## Goal of the exercise
Substitute "box" for every "field" in the data below, and reproduce the data with no other changes and without the pictures.

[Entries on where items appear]

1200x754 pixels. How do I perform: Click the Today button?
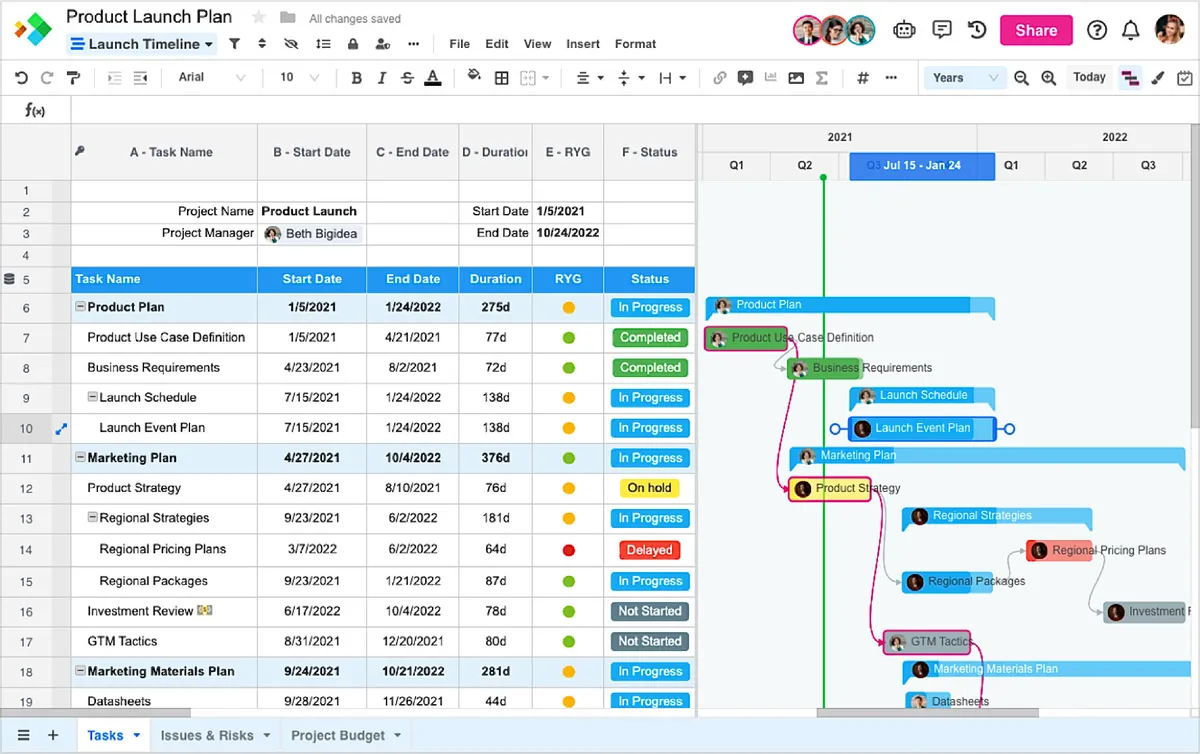pos(1089,78)
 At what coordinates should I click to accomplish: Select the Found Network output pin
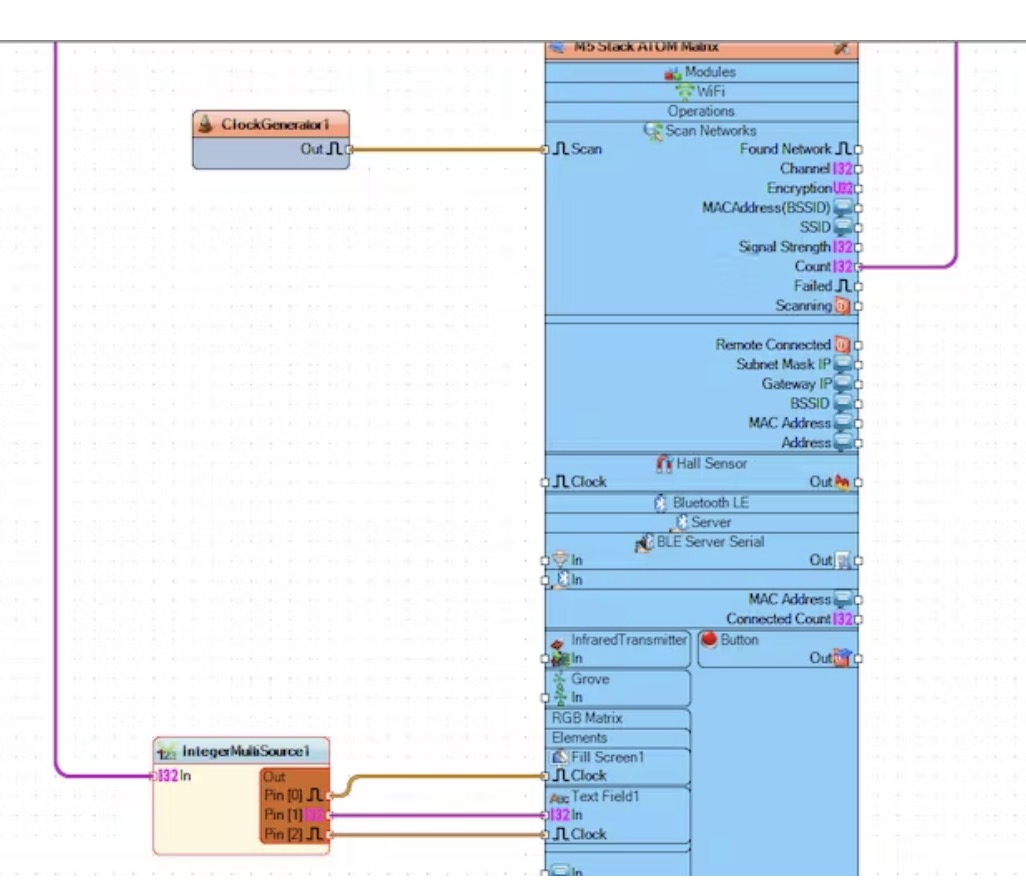click(858, 150)
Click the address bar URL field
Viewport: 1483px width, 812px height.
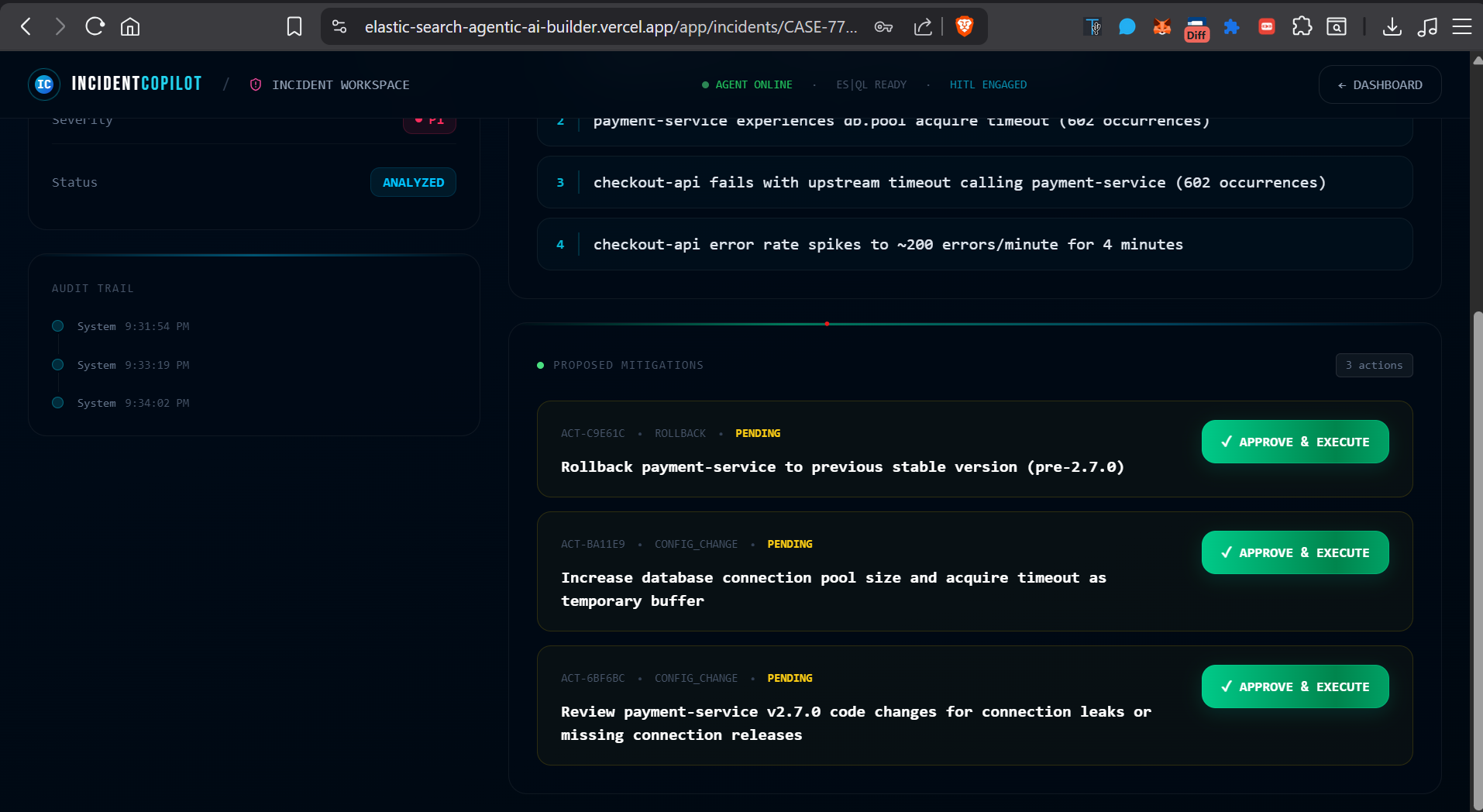click(611, 26)
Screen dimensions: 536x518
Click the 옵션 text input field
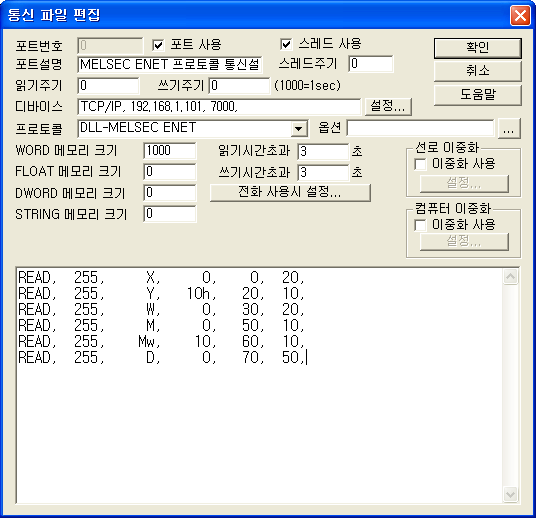pyautogui.click(x=421, y=128)
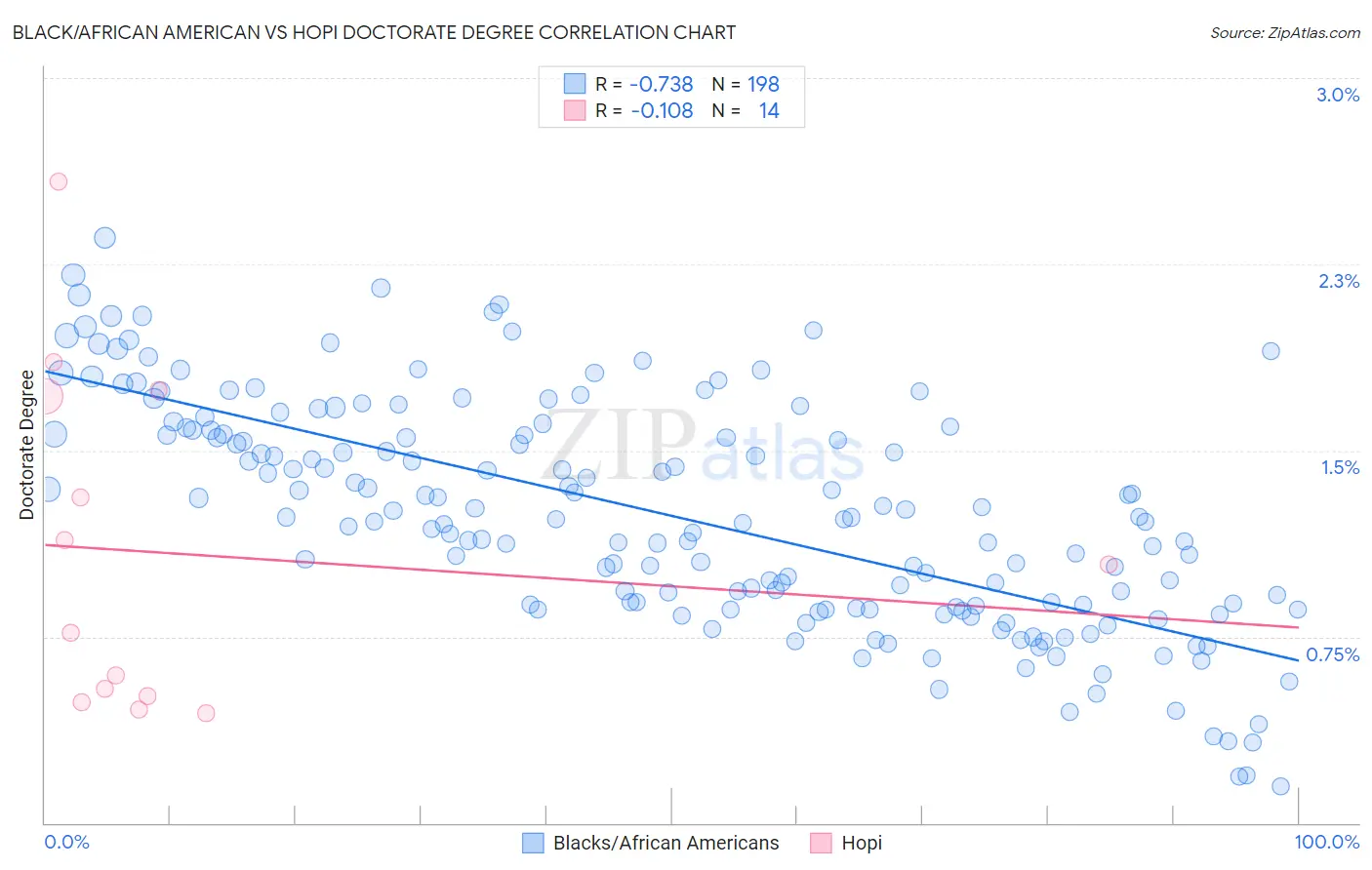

## In response
1200x754 pixels. How do I perform: Click the Today button?
pos(1089,78)
 At what coordinates should I click to accomplish: Select the Found Network output pin
click(858, 150)
Click the address bar URL box
Viewport: 1483px width, 812px height.
click(611, 26)
Screen dimensions: 536x518
Click the 옵션 text input box
pyautogui.click(x=421, y=128)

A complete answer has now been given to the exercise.